Insulin mediates α-cell cAMP degradation by PDE3B.

The IR is known to play a role in α-cell physiology (26), and IR signaling can lead to phosphorylation of phosphodiesterases (PDEs), driving degradation of cAMP (45). To test whether this mechanism is utilized in α-cells, we employed immunofluorescence to measure relative cAMP levels. Islets treated with insulin at low glucose exhibited a 23.1 ± 7.2% reduction in α-cell cAMP compared with glucose alone (Fig. 4A). The IR antagonist S961 (40) increased α-cell cAMP at high glucose by 30 ± 7.8% compared with high glucose alone (Fig. 4B). S961-treated islets exhibited glucose-dependent 2.42 ± 0.39- and 3.35 ± 0.1-fold increases in glucagon secretion at high glucose in humans and mice, respectively (Fig. 4, C and D).

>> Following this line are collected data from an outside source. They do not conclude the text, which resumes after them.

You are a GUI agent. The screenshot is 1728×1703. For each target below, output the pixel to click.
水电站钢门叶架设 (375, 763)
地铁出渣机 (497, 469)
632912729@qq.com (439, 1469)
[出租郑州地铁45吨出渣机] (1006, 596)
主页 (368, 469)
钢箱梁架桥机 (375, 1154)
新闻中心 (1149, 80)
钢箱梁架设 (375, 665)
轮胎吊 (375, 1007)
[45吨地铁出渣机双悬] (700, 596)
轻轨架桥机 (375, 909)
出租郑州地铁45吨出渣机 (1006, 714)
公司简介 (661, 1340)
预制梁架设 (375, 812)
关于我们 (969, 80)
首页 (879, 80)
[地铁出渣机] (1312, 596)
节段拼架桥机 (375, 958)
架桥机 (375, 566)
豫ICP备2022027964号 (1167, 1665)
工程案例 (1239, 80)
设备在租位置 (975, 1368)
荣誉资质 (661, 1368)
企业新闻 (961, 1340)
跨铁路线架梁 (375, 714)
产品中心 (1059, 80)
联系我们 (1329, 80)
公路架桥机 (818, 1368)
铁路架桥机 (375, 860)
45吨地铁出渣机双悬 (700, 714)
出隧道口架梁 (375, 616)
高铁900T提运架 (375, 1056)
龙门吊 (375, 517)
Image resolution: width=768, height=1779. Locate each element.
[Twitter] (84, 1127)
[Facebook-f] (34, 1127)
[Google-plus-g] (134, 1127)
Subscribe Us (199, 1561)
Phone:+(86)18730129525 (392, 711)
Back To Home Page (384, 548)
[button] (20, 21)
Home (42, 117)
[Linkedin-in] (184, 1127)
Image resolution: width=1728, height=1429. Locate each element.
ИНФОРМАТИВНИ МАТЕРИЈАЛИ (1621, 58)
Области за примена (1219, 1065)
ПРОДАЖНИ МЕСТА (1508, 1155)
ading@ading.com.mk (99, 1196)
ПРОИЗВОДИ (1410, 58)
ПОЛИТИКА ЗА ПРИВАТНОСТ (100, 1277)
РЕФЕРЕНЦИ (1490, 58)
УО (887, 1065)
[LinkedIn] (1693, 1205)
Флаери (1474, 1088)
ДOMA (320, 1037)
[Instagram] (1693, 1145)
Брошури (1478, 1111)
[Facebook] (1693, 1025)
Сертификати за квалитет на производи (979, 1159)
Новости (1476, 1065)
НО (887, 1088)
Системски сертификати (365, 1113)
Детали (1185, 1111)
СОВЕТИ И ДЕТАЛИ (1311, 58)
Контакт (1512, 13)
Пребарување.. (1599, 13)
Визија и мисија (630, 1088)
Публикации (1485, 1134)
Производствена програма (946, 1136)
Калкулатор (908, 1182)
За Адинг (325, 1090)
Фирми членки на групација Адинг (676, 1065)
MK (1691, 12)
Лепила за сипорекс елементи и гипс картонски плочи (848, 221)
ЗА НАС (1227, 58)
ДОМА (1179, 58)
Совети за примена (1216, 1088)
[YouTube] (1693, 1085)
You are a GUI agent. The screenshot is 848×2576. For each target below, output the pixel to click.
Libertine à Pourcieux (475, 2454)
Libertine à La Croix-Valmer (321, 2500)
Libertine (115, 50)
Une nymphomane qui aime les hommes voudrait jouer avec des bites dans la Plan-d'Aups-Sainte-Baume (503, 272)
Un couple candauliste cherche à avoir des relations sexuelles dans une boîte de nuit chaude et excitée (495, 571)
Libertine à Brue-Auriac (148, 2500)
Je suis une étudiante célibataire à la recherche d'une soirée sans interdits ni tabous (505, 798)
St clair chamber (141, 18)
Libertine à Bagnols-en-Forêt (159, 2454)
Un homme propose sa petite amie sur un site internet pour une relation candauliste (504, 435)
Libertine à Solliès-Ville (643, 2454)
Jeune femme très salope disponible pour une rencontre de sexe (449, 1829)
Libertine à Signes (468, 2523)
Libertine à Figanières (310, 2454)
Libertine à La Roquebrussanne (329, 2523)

Fig. 4. — Insulin drives degradation of cAMP by activating phosphodiesterase 3B (PDE3B) in α-cells and is required for glucose-inhibited glucagon secretion. A and B: mean intensities from immunofluorescence where islets were fixed after treatment and stained for cAMP and glucagon and normalized to preimmune controls. A: islets were treated with 100 nM insulin at 1 mM glucose (n = 5) or glucose alone (n = 13); cAMP in green, glucagon outlined in white. B: islets were treated with 1 μM S961 (n = 6) at 11 mM glucose or with glucose alone (n = 10); cAMP in green, glucagon outlined in white. C–F: glucagon secretion from statically incubated donor human or isolated murine islets treated as above. C: glucagon secretion from 4 donor human islets incubated with 1 μM insulin receptor antagonist S961 at 1 or 11 mM glucose (black bars) and glucose-alone controls (open bars). D: glucagon secretion from isolated murine islets treated with S961 at 1 or 11 mM glucose (▼) or glucose-alone controls (□). E: at 11 mM glucose, glucagon secretion from islets treated with hydrolyzable 300 μM 8-bromoadenosine 3′,5′-cyclic monophosphate (8-Br-cAMP; □) and no exogenous insulin (n = 6), 100 nM insulin (n = 6), or 1 μM insulin (n = 5); 300 μM nonhydrolyzable N6-benzoyladenosine-3′,5′-cyclic monophosphate sodium salt (6-Bnz-cAMP; ◇) was also tested with no insulin (n = 6), 100 nM insulin (n = 4), or 1 μM insulin (n = 4). F: glucagon secretion from islets treated with PDE inhibitors 250 nM cilostamide (PDE3B; n = 5) or 400 nM rolipram (PDE4; n = 4) at 1 and 11 mM glucose. Error bars represent the SE, and P values were determined by Student's t-test. *P < 0.05; ***P < 0.0001.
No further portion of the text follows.